Shadow IT represents another ongoing problem. About 40% of all IT spending goes toward applications and tools not managed directly by IT departments. Without proper security coverage and management, shadow IT puts networks and data at risk. However, such applications can also improve efficiency and increase productivity, so companies may be better off developing policies to allow for flexibility and innovation while preserving security rather than attempting to ban shadow IT outright.
Companies are also dealing with constant changes and updates to internet of things (IoT) infrastructure. The number IoT devices continues to rise and already there is 24 billion connected devices requiring monitoring and management.
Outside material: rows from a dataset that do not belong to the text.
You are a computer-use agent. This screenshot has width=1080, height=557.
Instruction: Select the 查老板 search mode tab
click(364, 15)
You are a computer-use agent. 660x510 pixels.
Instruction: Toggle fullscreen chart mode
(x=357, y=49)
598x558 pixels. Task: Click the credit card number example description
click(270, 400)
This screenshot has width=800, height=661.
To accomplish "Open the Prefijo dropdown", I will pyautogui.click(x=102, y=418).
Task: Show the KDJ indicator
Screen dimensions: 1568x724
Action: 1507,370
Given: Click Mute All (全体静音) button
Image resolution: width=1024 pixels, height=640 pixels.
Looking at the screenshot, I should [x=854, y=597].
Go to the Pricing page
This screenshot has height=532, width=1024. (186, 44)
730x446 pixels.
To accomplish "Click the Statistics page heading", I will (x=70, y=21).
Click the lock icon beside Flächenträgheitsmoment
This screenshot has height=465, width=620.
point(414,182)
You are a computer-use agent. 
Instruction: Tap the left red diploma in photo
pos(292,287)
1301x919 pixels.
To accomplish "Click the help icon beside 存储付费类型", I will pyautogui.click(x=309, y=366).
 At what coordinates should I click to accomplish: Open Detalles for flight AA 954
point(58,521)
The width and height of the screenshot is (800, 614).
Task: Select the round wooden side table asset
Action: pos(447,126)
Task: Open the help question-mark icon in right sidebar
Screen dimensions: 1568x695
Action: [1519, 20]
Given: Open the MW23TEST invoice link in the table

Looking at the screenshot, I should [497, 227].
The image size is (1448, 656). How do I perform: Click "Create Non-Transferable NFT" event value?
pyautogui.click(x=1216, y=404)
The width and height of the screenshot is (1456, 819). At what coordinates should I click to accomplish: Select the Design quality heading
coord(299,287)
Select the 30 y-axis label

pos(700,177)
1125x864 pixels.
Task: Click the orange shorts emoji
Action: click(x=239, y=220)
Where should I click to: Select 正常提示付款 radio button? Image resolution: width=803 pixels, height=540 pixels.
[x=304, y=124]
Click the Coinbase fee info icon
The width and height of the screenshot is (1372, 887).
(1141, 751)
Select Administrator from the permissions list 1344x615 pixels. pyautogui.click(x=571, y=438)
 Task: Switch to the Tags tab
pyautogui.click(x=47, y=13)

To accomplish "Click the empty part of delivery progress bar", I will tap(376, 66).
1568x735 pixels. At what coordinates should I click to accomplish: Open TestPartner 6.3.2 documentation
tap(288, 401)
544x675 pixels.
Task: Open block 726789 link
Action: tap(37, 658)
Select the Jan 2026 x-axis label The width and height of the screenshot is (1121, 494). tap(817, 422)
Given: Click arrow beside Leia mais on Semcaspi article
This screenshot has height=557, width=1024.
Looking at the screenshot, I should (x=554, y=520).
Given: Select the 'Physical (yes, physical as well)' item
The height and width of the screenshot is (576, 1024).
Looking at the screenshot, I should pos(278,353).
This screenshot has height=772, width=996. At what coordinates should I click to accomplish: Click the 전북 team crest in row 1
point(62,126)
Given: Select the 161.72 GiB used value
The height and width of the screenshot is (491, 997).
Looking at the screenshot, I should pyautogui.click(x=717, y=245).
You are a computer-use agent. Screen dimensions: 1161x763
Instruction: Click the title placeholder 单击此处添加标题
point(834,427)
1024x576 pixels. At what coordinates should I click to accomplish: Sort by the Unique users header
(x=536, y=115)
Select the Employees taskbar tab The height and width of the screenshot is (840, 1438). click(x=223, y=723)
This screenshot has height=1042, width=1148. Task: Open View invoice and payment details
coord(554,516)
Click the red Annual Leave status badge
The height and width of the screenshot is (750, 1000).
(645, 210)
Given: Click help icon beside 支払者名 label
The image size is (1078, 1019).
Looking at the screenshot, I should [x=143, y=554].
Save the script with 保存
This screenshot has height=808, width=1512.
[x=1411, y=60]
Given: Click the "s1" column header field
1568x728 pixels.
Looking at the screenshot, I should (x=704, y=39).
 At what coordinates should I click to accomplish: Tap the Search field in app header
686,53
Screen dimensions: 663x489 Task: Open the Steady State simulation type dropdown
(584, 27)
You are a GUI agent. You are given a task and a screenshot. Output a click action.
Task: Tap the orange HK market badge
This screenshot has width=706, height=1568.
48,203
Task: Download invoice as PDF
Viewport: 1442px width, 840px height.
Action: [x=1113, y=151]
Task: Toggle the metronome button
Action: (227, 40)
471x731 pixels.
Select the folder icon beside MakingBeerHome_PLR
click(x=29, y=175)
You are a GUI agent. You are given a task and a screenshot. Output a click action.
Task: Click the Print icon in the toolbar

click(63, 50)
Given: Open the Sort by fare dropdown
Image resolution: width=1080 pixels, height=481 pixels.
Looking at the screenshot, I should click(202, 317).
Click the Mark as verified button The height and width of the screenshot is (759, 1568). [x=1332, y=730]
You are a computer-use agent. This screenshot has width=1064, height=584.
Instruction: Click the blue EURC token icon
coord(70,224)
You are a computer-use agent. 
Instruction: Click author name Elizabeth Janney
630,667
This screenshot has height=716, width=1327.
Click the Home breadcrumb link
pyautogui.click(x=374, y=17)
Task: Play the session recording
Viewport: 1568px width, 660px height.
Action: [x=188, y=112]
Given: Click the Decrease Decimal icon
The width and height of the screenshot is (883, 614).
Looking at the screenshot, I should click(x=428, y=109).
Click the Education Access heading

Improved security is required to protect against the 25% of enterprise attacks which are expected to arise from IoT through the end of the coming year, and businesses would do well to put more of their security budgets toward improving access control.
IoT Threatens Healthcare Security
Healthcare organizations face similar problems with IoT, but threats have the potential to be much more devastating due to the nature of the connected devices and the information on which they rely. Over 90% of healthcare networks use medical IoT devices, and 76% of IT decision makers express confidence in device security.
However, there appears to be a lack of understanding regarding the true nature of the IoT landscape and related threats. Many medical devices weren’t originally designed to connect to or interact across vast, complex networks and remain vulnerable despite current security measures. Healthcare organizations need to gain better visibility across their networks and update security to address potential threats. Stronger identity management protocols are necessary to protect EHRs from unauthorized access and tampering. Without proper regulation of access, hackers using AI could conceivably change medical records without the knowledge of healthcare professionals, thus putting patients’ lives at risk by threatening the integrity of healthcare systems.
Google Points the Finger at Apple’s Security Flaw
The importance of tightening security was clearly displayed in a recent announcement by Google of vulnerabilities its Project Zero team discovered in versions 10 through 12 of Apple iOS. According to a series of blog posts, 14 total vulnerabilities gave hackers the ability to access stored credentials and certificates, monitor iPhone use, and bypass encryption to read messages. Photos and contacts could also be compromised and copied.
Although the Google team discovered these issues in February 2019, the information wasn’t revealed until August. Apple released patches and denied claims of widespread, general attacks, but Google asserted the vulnerabilities could allow hackers to breach nearly any iPhone via compromised websites. Although performing a factory reset on an infected phone would remove malicious software implants, hackers could still hold onto any data obtained before the implant was wiped.
It’s time for businesses and organizations to take a closer look at threats from both inside and outside their networks to identify, evaluate and address vulnerabilities using the latest security technologies. Education is a key part of the process, which makes close partnerships between business executives and IT professionals essential to the proper management and execution of the robust security programs required to thwart hackers’ techniques and protect against ongoing attacks.